In my gut, hollow, something deep and thick—but also empty and impossibly thin. The lice is not the enemy. They are the only thing telling me I have blood in my body. That I am alive at all.

I take a louse on my fingertip. Say, “Hello.” Call it Max. Place it back on my head.

And again, I wake. And again. And again. And sometimes I am safe and other times I am not. Splinters of light through the window slats. Soft bedsheets tucked around my body. The lumbering snore of my husband. And then the suck as that familiar sound is taken away.

In the bathroom, I look in the mirror. Sunlight hazes the room, all soft. I turn the overhead light on. I wince but need the brightness to see. My head does not itch. I scratch. Pull at my hair. When I take my hand away, I see only creamy flakes of dead skin. No spindly insect legs twitching in the air. The glass of water is on the counter, empty. Not a dream, exactly.

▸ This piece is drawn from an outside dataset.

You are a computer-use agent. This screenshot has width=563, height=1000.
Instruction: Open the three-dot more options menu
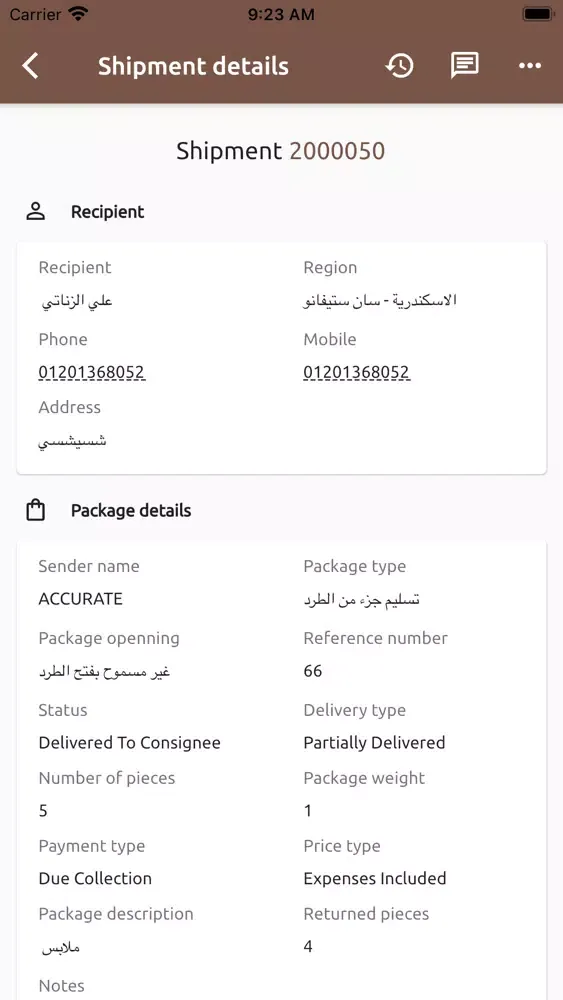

In the morning I tell my husband. Ask him to check my head. Anything? I ask. Nothing, he says, bewildered. The phantom lice have left. They will not haunt me in the day. I reach up to scratch. He takes my hand into his own. Perhaps they will return, but they are not real. Not on my head. Today. This head. Now. Occasionally, I itch. I say, I know you are not far away and that you could come back any time. And you are just reminding me.